Data records
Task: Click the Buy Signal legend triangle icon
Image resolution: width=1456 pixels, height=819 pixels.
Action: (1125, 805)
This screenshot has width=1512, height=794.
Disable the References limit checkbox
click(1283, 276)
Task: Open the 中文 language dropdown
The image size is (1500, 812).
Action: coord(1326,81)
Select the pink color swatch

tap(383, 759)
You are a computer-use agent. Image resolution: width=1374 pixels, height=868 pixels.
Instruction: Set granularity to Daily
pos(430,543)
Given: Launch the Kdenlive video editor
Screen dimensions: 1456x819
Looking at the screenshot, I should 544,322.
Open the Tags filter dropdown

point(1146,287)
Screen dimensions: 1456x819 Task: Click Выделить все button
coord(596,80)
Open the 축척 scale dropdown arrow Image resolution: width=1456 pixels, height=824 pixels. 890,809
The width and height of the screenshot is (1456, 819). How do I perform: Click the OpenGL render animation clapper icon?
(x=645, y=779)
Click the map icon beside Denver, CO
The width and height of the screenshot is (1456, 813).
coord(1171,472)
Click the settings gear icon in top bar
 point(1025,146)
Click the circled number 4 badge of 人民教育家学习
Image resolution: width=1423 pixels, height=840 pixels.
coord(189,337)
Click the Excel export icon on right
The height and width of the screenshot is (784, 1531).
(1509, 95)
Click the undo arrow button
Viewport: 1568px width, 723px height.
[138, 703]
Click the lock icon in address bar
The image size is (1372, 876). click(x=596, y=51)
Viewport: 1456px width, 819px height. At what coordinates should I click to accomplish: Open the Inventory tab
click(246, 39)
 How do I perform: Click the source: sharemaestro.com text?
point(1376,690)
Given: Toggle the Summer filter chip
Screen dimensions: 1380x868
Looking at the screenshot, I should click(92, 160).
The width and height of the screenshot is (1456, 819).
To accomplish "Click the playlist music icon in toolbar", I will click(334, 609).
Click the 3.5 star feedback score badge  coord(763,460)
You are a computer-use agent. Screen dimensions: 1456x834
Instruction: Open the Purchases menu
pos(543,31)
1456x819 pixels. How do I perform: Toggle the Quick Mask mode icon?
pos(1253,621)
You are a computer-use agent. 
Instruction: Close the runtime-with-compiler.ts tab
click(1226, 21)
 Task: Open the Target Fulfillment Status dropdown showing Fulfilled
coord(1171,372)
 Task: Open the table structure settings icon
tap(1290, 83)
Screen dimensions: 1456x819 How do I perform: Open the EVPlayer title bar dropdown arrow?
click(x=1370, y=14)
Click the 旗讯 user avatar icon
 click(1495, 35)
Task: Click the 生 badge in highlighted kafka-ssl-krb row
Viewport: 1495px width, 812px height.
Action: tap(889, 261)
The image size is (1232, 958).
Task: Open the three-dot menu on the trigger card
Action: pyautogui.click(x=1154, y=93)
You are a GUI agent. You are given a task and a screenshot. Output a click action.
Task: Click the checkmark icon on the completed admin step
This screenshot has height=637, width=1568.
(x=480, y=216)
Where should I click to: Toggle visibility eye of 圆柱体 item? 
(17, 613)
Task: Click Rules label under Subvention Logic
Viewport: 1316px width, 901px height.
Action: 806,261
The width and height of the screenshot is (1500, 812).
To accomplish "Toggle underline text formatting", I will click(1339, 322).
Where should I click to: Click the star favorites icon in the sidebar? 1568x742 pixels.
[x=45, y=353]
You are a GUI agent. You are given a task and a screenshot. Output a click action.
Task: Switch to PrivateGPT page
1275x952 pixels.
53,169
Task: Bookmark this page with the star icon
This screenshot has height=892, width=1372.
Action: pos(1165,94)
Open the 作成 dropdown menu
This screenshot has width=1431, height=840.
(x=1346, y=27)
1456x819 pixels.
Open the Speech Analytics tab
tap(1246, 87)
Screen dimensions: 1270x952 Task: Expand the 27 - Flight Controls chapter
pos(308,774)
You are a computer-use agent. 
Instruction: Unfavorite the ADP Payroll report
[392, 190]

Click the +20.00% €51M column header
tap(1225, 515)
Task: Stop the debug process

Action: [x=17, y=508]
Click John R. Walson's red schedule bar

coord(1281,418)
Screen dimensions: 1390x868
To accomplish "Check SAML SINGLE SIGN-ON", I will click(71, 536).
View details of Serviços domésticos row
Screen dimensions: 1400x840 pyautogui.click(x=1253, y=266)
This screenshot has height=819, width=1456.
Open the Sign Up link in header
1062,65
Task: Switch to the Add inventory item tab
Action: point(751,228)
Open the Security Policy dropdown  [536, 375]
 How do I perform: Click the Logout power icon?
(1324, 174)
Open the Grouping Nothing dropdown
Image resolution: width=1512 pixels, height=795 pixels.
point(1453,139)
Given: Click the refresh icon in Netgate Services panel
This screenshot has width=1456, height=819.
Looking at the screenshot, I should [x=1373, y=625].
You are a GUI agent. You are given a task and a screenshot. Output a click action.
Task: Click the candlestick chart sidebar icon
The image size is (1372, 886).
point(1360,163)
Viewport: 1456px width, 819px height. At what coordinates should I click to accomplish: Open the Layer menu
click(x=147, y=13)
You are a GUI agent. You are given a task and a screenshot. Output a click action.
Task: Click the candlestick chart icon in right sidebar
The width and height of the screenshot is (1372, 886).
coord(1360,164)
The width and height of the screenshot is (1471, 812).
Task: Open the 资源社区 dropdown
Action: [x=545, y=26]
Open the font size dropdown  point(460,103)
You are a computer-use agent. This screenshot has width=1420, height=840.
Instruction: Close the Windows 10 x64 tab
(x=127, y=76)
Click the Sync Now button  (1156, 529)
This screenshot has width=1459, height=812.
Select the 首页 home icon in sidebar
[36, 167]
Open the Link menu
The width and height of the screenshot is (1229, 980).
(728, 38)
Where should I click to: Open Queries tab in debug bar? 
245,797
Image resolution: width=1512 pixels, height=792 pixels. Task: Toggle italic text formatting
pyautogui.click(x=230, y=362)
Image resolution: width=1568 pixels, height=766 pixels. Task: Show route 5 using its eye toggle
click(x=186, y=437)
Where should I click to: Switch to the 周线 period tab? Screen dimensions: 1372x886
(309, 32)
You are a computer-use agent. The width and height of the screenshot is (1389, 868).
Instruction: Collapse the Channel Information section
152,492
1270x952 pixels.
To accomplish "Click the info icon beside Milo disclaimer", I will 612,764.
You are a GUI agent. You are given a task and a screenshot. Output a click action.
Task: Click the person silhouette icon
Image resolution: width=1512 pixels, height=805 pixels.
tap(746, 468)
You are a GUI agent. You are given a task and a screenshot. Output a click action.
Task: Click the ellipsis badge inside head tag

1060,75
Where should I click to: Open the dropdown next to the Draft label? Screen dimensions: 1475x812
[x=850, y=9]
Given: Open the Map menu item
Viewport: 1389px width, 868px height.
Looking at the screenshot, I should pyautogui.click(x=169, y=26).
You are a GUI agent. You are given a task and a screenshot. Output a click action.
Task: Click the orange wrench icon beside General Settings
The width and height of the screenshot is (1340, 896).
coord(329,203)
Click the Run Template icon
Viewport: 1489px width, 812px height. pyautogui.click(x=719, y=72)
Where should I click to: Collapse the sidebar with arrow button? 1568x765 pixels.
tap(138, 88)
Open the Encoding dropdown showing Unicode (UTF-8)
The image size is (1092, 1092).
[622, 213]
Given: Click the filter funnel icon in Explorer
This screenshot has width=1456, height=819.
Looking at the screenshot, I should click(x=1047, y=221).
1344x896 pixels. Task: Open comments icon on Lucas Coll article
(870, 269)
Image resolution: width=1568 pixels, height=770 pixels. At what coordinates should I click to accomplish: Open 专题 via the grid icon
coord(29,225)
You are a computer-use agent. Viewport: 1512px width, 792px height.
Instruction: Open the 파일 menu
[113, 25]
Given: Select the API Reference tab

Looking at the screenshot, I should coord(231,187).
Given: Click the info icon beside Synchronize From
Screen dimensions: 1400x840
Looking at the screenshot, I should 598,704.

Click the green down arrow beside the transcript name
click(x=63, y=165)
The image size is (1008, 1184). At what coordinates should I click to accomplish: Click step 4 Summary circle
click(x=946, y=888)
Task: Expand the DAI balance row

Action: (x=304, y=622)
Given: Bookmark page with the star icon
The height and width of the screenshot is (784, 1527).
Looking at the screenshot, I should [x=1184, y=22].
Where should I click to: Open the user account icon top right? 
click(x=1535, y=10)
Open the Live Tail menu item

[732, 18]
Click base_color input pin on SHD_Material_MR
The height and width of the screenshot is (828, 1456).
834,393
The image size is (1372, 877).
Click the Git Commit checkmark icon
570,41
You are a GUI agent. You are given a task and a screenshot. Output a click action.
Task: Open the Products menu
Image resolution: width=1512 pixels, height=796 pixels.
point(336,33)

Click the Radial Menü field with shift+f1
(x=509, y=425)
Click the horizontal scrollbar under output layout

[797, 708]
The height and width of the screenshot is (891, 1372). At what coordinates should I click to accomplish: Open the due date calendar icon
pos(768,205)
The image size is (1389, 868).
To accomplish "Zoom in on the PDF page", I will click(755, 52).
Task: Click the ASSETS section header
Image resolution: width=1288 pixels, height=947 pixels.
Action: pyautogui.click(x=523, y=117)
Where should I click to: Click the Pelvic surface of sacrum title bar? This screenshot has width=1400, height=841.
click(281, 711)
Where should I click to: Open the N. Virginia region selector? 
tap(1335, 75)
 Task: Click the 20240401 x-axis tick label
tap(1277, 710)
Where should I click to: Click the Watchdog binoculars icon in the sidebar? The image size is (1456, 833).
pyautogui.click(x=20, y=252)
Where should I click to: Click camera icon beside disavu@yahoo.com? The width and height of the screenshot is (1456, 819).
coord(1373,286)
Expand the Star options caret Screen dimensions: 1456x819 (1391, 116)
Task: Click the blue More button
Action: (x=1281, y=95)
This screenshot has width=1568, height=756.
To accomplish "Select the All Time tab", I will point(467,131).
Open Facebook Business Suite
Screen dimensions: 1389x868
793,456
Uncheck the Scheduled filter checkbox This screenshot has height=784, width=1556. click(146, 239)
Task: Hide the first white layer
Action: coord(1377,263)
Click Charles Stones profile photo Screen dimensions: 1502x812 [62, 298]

- ACTION ITEM -
Starting at the line that contains "Expand the Star", copy every line down to the last line of the records above, exactly as written.

- PROBLEM SOLUTION -
Expand the Star options caret Screen dimensions: 1456x819 (1391, 116)
Task: Click the blue More button
Action: (x=1281, y=95)
This screenshot has width=1568, height=756.
To accomplish "Select the All Time tab", I will point(467,131).
Open Facebook Business Suite
Screen dimensions: 1389x868
793,456
Uncheck the Scheduled filter checkbox This screenshot has height=784, width=1556. click(146, 239)
Task: Hide the first white layer
Action: coord(1377,263)
Click Charles Stones profile photo Screen dimensions: 1502x812 [62, 298]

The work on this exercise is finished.